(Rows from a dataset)
Begin
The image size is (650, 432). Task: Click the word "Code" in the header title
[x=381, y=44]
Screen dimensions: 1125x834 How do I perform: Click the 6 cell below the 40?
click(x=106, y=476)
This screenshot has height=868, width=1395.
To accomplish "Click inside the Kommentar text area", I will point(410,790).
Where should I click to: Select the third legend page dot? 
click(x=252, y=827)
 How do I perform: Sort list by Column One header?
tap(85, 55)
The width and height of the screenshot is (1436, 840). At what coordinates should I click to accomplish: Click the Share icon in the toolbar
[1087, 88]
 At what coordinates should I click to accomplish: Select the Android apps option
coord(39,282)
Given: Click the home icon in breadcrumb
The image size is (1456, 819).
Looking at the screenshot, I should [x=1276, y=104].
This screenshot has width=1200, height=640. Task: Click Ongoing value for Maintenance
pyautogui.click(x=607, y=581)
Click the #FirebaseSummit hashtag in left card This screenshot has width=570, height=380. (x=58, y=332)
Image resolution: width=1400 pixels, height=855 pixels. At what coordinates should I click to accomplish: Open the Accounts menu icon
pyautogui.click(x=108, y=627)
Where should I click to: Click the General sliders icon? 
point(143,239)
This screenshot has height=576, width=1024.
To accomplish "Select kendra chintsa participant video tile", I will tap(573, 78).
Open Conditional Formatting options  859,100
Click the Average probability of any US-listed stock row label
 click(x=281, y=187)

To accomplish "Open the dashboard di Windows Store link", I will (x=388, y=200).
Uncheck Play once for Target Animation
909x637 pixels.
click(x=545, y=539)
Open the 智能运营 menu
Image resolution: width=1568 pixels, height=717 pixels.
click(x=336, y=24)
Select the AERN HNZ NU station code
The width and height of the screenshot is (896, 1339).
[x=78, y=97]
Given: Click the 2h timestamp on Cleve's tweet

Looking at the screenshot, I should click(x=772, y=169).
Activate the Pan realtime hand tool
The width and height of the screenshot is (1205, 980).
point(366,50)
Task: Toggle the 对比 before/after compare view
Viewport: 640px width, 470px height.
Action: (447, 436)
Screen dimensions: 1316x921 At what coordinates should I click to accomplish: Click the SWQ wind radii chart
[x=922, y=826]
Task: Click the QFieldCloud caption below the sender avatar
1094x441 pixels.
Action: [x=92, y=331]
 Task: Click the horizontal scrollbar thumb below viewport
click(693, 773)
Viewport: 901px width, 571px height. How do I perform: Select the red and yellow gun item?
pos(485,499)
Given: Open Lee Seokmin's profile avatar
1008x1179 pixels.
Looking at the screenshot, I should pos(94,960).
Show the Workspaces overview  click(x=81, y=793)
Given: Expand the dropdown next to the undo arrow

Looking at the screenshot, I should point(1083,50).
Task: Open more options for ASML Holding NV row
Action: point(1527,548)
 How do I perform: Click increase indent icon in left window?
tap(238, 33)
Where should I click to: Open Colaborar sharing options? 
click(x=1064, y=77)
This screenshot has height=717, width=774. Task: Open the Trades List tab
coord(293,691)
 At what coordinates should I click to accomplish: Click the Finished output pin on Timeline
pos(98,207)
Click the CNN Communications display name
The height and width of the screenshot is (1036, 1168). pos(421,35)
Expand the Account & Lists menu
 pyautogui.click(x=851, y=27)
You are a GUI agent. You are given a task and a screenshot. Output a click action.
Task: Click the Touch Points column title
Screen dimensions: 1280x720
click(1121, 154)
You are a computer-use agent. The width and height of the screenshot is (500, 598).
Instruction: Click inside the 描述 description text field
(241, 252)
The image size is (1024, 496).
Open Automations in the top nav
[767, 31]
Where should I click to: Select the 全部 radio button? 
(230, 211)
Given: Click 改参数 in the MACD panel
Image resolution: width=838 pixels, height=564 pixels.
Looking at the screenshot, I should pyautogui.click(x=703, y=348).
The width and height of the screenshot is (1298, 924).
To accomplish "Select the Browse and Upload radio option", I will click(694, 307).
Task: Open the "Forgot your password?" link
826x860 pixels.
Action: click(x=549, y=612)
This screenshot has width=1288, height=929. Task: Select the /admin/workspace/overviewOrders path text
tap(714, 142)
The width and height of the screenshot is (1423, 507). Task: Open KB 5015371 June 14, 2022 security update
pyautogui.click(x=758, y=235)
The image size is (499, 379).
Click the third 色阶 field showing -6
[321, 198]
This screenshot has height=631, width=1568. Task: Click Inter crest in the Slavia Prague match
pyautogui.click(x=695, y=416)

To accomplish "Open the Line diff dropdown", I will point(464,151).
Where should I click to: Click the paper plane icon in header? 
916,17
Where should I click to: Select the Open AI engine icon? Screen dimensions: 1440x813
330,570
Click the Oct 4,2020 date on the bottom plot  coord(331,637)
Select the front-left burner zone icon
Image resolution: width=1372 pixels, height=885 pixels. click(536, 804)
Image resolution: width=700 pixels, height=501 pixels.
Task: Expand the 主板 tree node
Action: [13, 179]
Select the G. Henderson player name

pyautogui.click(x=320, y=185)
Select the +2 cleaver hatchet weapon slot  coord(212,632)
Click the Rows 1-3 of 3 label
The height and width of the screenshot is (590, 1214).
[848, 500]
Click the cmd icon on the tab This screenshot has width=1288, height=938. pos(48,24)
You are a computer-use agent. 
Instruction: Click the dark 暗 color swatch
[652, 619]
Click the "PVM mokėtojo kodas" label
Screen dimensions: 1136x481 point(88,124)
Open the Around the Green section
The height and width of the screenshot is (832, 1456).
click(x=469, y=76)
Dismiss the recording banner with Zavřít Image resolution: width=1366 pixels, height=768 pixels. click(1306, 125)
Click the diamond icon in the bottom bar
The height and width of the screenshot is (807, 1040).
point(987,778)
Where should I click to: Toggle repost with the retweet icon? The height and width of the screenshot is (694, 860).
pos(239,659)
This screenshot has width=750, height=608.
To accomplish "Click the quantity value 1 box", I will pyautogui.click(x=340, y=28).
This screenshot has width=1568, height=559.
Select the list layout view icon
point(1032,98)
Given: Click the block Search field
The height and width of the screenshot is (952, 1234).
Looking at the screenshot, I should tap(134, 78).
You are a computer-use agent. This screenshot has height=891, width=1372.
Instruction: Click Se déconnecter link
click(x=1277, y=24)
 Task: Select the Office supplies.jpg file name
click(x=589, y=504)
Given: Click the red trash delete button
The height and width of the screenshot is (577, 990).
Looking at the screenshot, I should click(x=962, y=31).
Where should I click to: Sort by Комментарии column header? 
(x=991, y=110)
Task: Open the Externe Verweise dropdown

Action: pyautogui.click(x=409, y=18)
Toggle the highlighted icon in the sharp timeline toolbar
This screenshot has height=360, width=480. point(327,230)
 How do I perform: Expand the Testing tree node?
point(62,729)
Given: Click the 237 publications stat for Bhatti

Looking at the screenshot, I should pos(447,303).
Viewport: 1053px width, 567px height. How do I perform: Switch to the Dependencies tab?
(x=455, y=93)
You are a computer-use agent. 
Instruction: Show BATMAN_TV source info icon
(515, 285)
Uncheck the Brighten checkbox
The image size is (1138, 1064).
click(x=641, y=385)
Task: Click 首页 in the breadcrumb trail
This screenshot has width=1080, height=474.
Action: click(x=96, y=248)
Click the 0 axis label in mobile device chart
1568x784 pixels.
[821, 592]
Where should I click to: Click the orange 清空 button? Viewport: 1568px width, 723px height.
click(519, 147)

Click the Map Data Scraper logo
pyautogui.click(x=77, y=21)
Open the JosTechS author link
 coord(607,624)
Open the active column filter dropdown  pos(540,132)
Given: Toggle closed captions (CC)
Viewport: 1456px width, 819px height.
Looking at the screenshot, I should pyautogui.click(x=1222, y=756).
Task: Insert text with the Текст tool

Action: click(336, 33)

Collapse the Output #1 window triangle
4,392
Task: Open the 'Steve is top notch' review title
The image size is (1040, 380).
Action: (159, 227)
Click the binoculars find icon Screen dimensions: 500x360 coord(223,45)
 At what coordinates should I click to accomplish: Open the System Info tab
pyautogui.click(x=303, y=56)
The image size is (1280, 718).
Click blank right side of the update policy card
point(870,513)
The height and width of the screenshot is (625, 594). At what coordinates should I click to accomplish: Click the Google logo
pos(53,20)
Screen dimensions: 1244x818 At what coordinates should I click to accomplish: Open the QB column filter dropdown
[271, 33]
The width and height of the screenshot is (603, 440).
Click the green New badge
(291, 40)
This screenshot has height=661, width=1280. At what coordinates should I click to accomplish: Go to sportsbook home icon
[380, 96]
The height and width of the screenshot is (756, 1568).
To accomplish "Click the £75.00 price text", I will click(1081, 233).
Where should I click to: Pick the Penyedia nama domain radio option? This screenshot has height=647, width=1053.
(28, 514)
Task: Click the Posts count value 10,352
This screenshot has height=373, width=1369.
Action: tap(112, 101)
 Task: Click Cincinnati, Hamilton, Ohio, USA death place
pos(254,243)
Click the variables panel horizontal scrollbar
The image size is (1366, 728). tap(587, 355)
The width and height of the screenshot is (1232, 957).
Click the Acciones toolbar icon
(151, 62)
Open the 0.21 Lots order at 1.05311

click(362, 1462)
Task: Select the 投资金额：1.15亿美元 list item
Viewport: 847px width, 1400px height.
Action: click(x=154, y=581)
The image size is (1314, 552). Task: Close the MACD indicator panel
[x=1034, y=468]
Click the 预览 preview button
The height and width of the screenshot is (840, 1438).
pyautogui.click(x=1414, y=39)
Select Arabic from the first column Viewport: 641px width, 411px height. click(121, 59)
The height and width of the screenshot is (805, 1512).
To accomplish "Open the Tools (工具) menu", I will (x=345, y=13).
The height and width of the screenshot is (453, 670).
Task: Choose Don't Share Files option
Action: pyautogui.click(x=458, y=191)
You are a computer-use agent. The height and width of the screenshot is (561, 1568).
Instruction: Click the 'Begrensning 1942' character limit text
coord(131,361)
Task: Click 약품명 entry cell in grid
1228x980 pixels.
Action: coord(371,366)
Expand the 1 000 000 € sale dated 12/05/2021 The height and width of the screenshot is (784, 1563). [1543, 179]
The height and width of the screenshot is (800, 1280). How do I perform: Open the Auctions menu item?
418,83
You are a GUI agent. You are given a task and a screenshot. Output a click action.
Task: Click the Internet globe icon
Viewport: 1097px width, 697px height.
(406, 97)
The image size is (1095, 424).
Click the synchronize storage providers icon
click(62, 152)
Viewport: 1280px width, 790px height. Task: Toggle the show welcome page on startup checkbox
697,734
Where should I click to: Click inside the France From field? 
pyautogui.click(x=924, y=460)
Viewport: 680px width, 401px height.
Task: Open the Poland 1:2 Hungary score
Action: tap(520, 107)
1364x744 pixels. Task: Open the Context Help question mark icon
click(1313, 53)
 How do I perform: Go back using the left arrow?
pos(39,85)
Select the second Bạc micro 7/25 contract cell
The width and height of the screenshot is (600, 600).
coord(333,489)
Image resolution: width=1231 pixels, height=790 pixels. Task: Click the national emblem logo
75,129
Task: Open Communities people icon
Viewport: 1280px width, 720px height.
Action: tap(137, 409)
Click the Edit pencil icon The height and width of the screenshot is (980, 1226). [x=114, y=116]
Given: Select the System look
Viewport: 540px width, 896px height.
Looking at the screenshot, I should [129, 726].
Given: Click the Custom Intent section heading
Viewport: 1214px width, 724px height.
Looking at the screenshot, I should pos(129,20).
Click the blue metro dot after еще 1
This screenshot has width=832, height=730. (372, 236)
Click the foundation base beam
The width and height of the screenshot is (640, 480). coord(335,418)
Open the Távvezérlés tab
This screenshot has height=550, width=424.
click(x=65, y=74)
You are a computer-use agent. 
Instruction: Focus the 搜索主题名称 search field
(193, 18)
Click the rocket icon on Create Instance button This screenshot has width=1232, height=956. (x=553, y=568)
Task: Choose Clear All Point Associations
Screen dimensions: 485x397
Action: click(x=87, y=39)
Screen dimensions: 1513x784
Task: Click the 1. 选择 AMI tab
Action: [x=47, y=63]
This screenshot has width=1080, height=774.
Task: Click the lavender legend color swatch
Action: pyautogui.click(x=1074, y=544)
End
> TASK OBJECTIVE:
Give the lines of the listing as a numbered list, beginning with the first line and going on through the line that contains "click(x=106, y=476)", with both ends included and blank lines omitted.

> RESULT OF THE EXERCISE:
1. The image size is (650, 432). Task: Click the word "Code" in the header title
2. [x=381, y=44]
3. Screen dimensions: 1125x834 How do I perform: Click the 6 cell below the 40?
4. click(x=106, y=476)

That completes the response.